The celebrated chef obtained near-legendary status in the early aughts, thanks to his culinary prowess and nomadic lifestyle. But unlike most contemporary chefs who pop up in kitchens around the country by choice, Chang’s constant movement was a matter of necessity: he left his post as chef to the Chinese Embassy and sought after a new life for himself and his family in the United States, something the People’s Republic of China was not too happy about.
As the story goes, Chang’s cooking was so extraordinary – so uniquely remarkable, even to the most minimally trained palate – that rumors of his cooking at different Chinese restaurants around the country were closely tracked on digital message boards by a growing number of fans, the self-proclaimed “Changians”. Arlington, Richmond, Williamsburg, Marietta, Knoxville, Charlottesville; Chang moved around a lot for over a decade, before shifting political tides made it safe for him to emerge from the shadows. Now his family owns a handful of restaurants on the East Coast, and the Changs occupy rarified air in a time when American diners are actively seeking to try authentic culinary experiences. People want to eat what the cooks in the back have been eating all along: give me the fish heads, the chicken livers, the pigs feet, the beef tongue – the good stuff.
Chef Peter Chang and his wife Lisa run the kitchen here, as they do in all of their restaurants, with the help of their daughter Lydia, who heads up business development for the restaurant group. The Chef and his wife came to greet us, and Lydia served as our host for the evening, walking us through each of the dishes and how they tied to her family’s history and nostalgia. Everything we ate that night was something we could expect to find in the Chang’s home kitchen – this place was decidedly not catering to the old notions of “Chinese” food we might have grown up with. But it’s fair to say that even General Tsao played his role in history – you’ve got to walk before you can run.

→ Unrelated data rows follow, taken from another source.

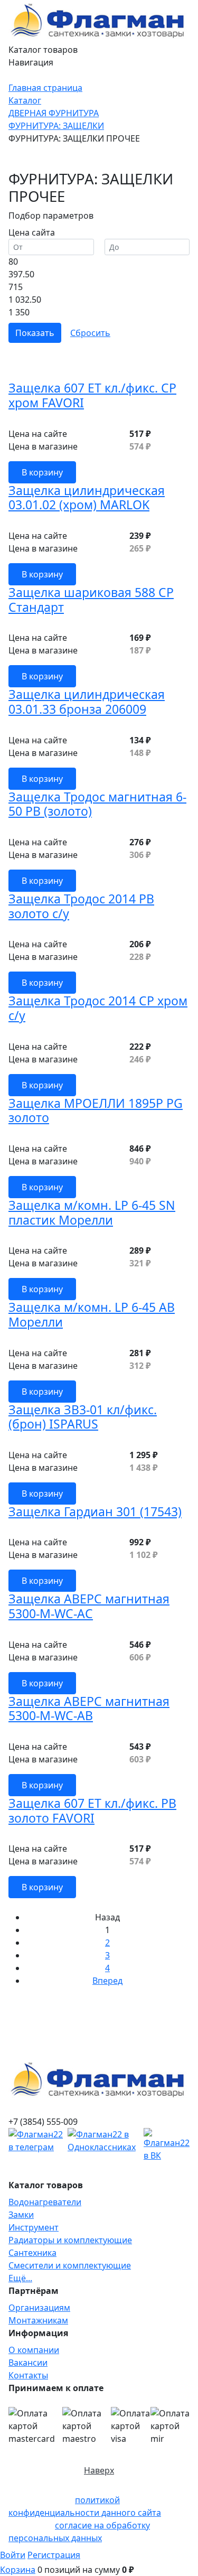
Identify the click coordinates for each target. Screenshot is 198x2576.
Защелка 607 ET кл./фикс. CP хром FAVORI (92, 395)
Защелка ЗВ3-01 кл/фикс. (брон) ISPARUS (82, 1417)
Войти (12, 2555)
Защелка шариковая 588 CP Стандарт (91, 599)
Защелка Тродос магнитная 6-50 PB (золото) (97, 804)
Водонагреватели (44, 2202)
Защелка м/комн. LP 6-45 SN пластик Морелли (91, 1212)
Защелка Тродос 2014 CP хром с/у (97, 1008)
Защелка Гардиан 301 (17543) (95, 1511)
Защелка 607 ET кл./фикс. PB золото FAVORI (92, 1810)
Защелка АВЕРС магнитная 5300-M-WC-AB (88, 1708)
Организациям (39, 2307)
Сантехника (32, 2252)
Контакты (28, 2375)
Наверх (99, 2470)
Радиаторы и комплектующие (70, 2240)
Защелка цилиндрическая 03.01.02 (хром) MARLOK (86, 498)
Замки (21, 2214)
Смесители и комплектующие (69, 2265)
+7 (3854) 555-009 (43, 2121)
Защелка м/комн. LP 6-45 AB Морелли (91, 1314)
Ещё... (20, 2278)
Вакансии (28, 2362)
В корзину (42, 472)
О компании (33, 2350)
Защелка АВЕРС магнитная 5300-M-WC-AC (88, 1606)
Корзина (17, 2569)
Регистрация (53, 2555)
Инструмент (33, 2227)
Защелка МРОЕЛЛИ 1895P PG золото (95, 1110)
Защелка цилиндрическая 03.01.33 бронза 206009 (86, 701)
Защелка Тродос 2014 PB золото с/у (81, 906)
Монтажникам (38, 2320)
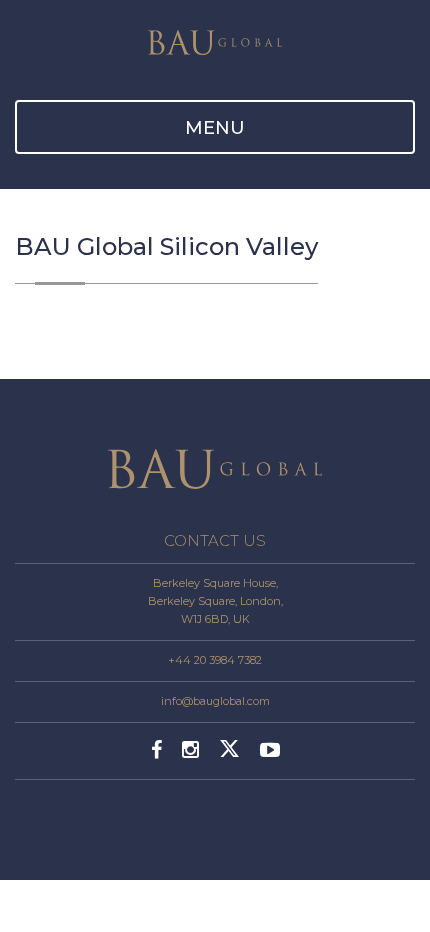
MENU (215, 128)
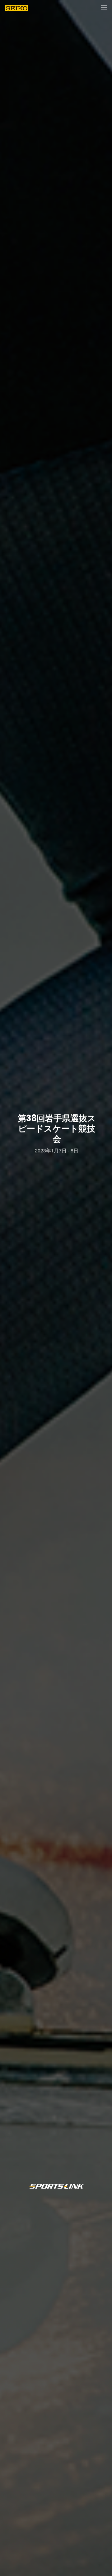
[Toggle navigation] (104, 7)
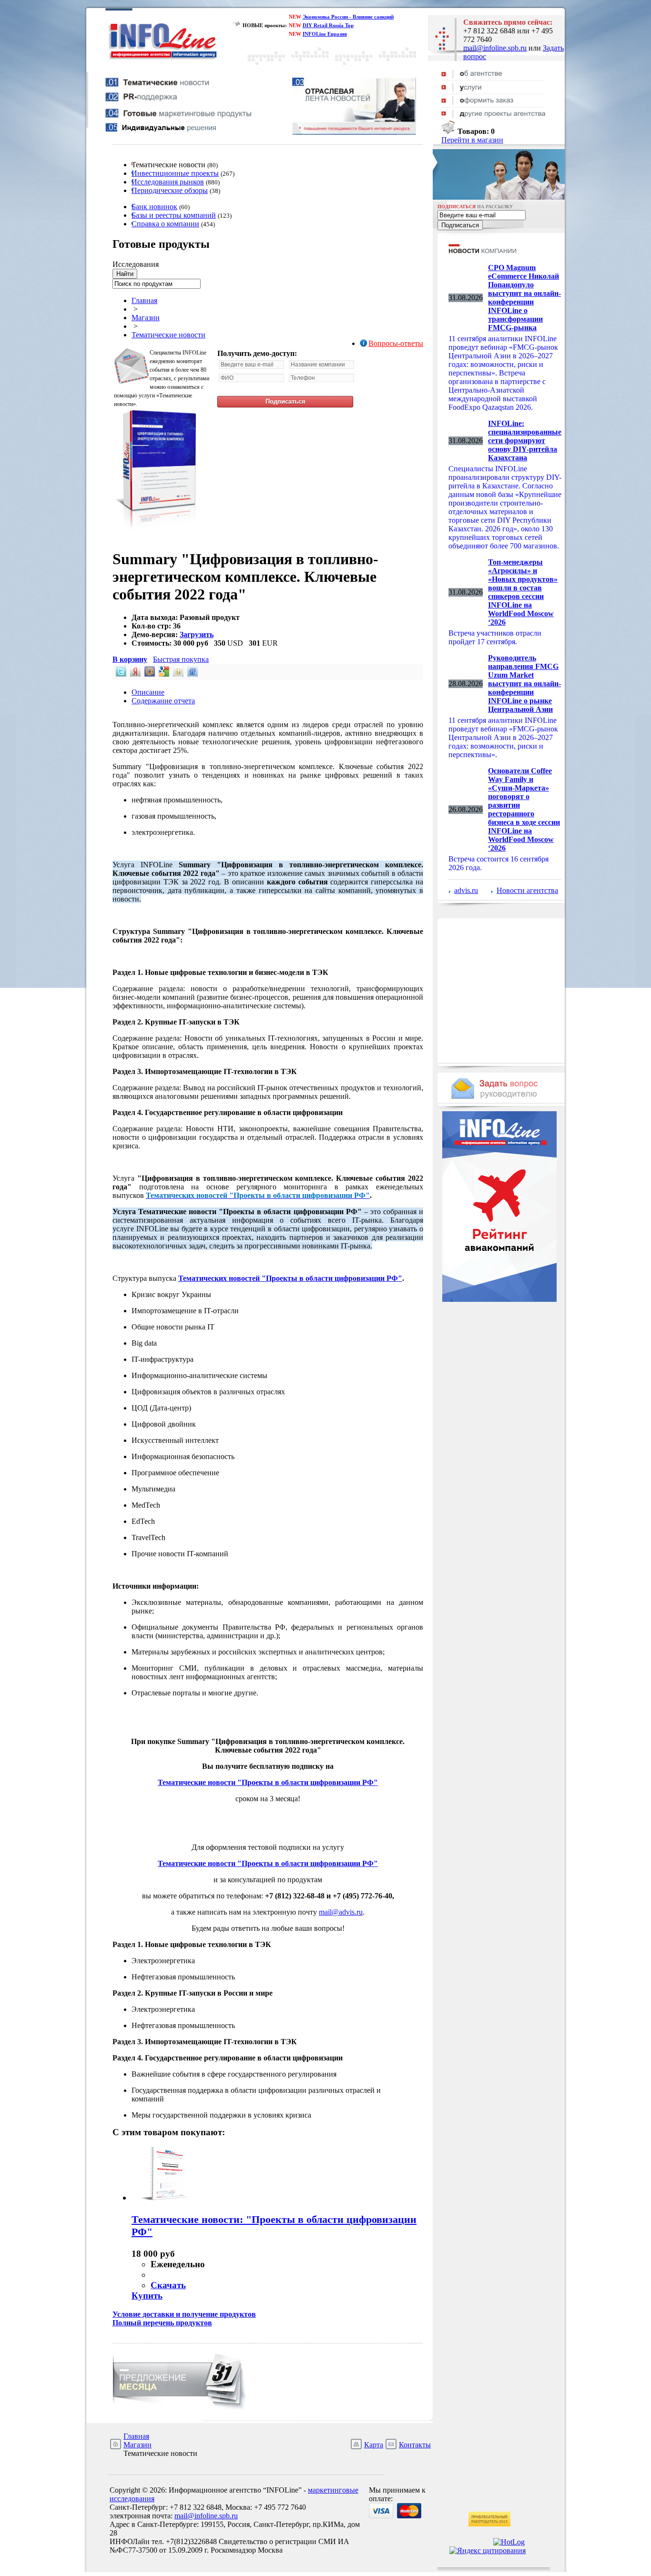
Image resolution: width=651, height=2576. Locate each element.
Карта (373, 2445)
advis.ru (466, 890)
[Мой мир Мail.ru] (148, 674)
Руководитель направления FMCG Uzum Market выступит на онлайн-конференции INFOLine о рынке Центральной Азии (524, 683)
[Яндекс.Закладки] (134, 674)
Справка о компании (165, 224)
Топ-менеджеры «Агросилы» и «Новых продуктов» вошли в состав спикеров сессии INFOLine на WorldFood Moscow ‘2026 (523, 592)
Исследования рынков (168, 182)
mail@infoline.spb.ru (495, 48)
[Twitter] (120, 674)
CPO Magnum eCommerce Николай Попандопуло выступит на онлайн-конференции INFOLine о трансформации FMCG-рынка (524, 298)
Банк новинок (154, 207)
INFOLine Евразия (325, 34)
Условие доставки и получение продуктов (184, 2314)
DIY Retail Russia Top (328, 25)
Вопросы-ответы (395, 343)
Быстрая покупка (181, 659)
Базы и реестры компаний (174, 215)
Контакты (415, 2445)
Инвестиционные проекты (175, 173)
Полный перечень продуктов (162, 2323)
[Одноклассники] (177, 674)
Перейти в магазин (472, 140)
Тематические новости (168, 335)
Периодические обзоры (170, 190)
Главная (144, 300)
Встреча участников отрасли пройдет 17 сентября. (494, 637)
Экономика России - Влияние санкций (348, 17)
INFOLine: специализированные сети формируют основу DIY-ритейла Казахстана (524, 440)
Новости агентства (527, 890)
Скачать (168, 2285)
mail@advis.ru (341, 1912)
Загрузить (197, 634)
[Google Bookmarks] (163, 674)
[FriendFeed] (191, 674)
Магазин (146, 318)
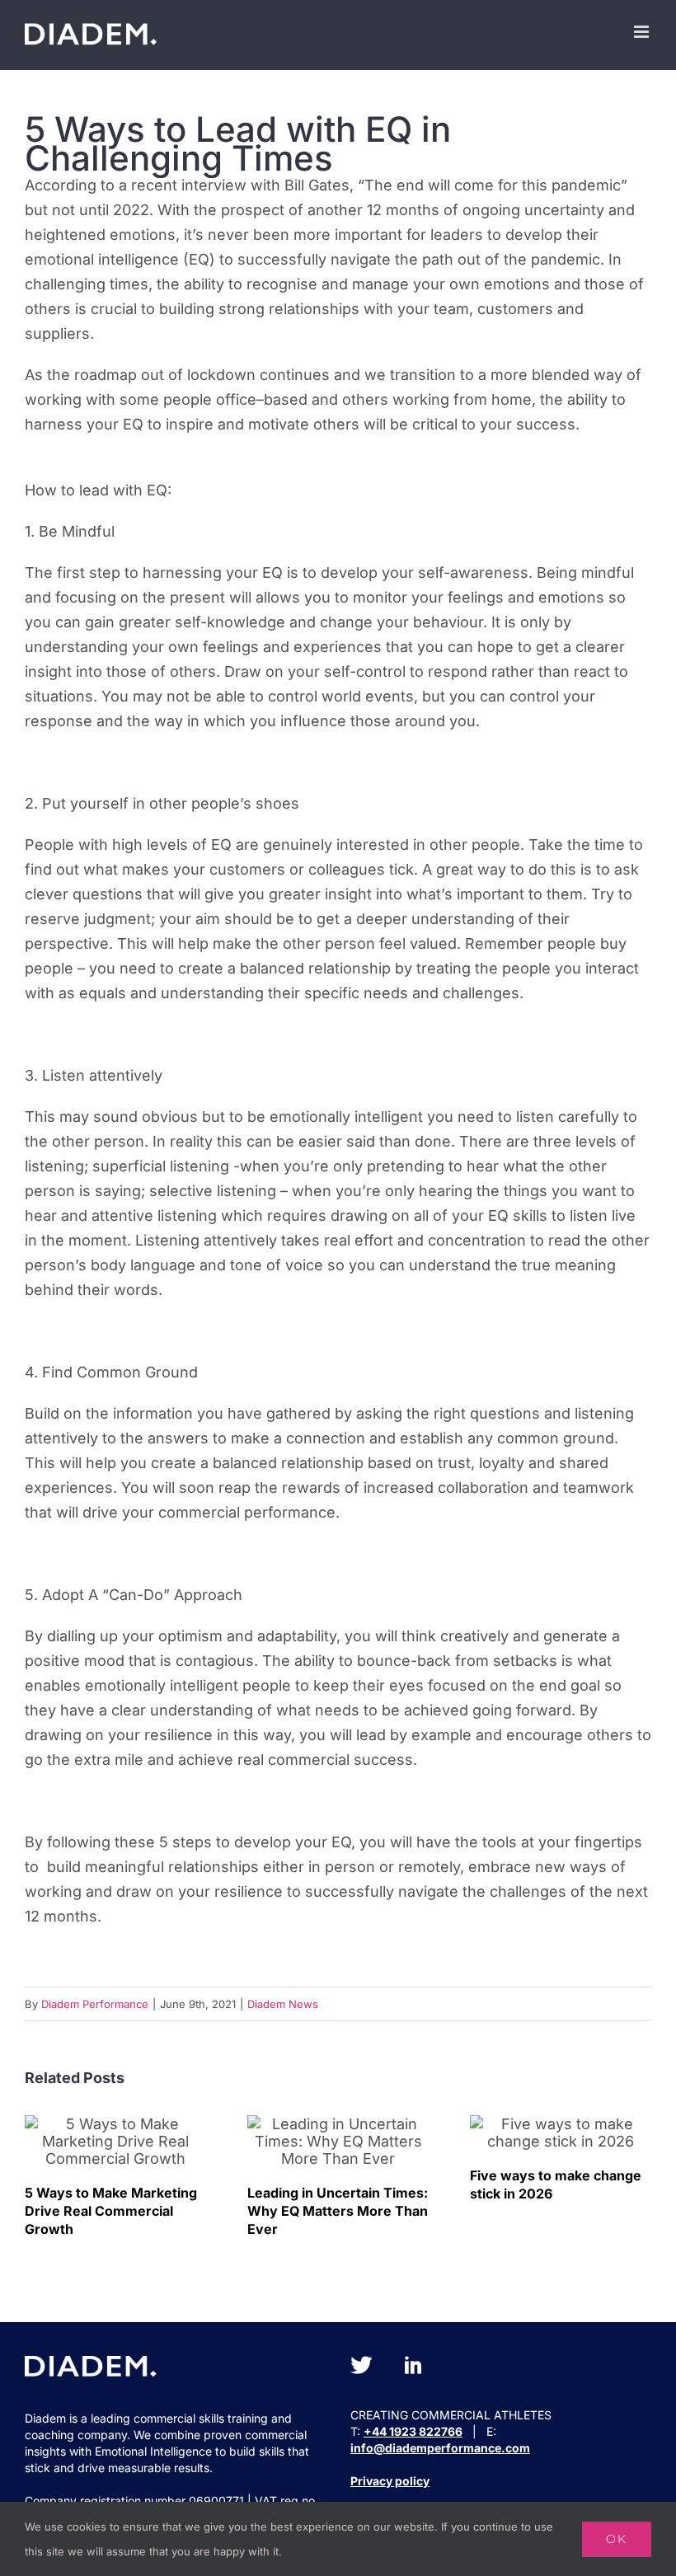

Mama Chang has been open for a few months now, slowly but surely drawing in a solid clientele. The restaurant itself is beautiful, with plenty of open spaces, natural light, and blonde wood tables, with the occasional greenery. The walls have a slightly more industrial edge, with ash-grey tiles stacked upon each other to form intricate wave patterns. A group of us were invited to to try their fall menu, with its focus on dishes that make the most of the harvest.
Highlights include the small lychee black pepper chicken – with bright and fragrant peppers that seem innocuous at first, but ultimately packed a punch. It was so good and so spicy; I couldn’t stop eating it, despite the risk of sandblasting my tastebuds. Braised pork belly with bok choy and tea eggs was another group favorite, a delicate combination of fatty, umami-forward flavors and crispy, gooey textures. Our group devoured it almost immediately. Lotus root pearls, blue crab meatballs, jade noodles with a whole steamed lobster and flounder – so much amazing flounder, cooked in pickled chilis – meant that there was always some phenomenal dish spun around on the lazy Susan, as our group of strangers (all food writers) made friendships over mouthfuls of food and swigs of Tsingtao. Mama Chang is the kind of place where you can expect to get to know someone.
Mama Chang is located at 3251 Old Lee Hwy Ste101, Fairfax, VA 22030.